When serializing an object that belongs to a class hierarchy, BayBE automatically injects the type field into the serialization string to enable frictionless deserialization at a later stage.

Using abbreviations

Classes that have an abbreviation class variable defined can be conveniently deserialized using the corresponding abbreviation string:

from baybe.acquisition.base import AcquisitionFunction

acqf1 = AcquisitionFunction.from_json('{"type": "UpperConfidenceBound"}')
acqf2 = AcquisitionFunction.from_json('{"type": "UCB"}')

assert acqf1 == acqf2

Nesting objects

BayBE objects typically appear as part of a larger object hierarchy. For instance, a SearchSpace can hold one or several Parameters, just like an Objective can hold one ore several Targets. This hierarchical structure can be directly replicated in the serialization string:

from baybe.objectives import DesirabilityObjective
from baybe.targets import NumericalTarget

objective = DesirabilityObjective(
    targets=[
        NumericalTarget(name="T1", mode="MAX", bounds=(-1, 1)),
        NumericalTarget(name="T2", mode="MIN", bounds=(0, 1)),
    ],
    weights=[0.1, 0.9],
    scalarizer="MEAN",
)

objective_json = """
{   
    "targets": [
        {
            "type": "NumericalTarget",
            "name": "T1",
            "mode": "MAX",
            "bounds": [-1.0, 1.0]
        }, 
        {
            "type": "NumericalTarget",
            "name": "T2",
            "mode": "MIN",
            "bounds": [0.0, 1.0]
        }
    ],
    "weights": [0.1, 0.9],
    "scalarizer": "MEAN"
}
"""

assert objective == DesirabilityObjective.from_json(objective_json)

Invoking alternative constructors

Many BayBE classes offer additional routes of construction next to the default mechanism via the class’ __init__ method. This offers convenient ways of object initialization alternative to specifying an object’s attributes in their “canonical” form, which is often not the preferred approach.

For instance, a search space is composed of two sub-components, a discrete subspace and a continuous subspace, which are accordingly expected by the SearchSpace constructor. However, instead of providing the two components directly, most users would more naturally invoke one of the alternative class methods available, such as SearchSpace.from_product or SearchSpace.from_dataframe.

→ **WHAT TO DO**
Copy the stretch of the serialization text from "Invoking alternative constructors" through "the preferred approach.", replacing "mechanism" with "procedure". The material has nothing to do with the serialization text.

→ **DATA**

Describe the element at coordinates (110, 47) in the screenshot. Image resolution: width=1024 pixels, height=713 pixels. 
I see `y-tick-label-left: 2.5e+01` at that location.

→ **RESPONSE**
Invoking alternative constructors

Many BayBE classes offer additional routes of construction next to the default procedure via the class’ __init__ method. This offers convenient ways of object initialization alternative to specifying an object’s attributes in their “canonical” form, which is often not the preferred approach.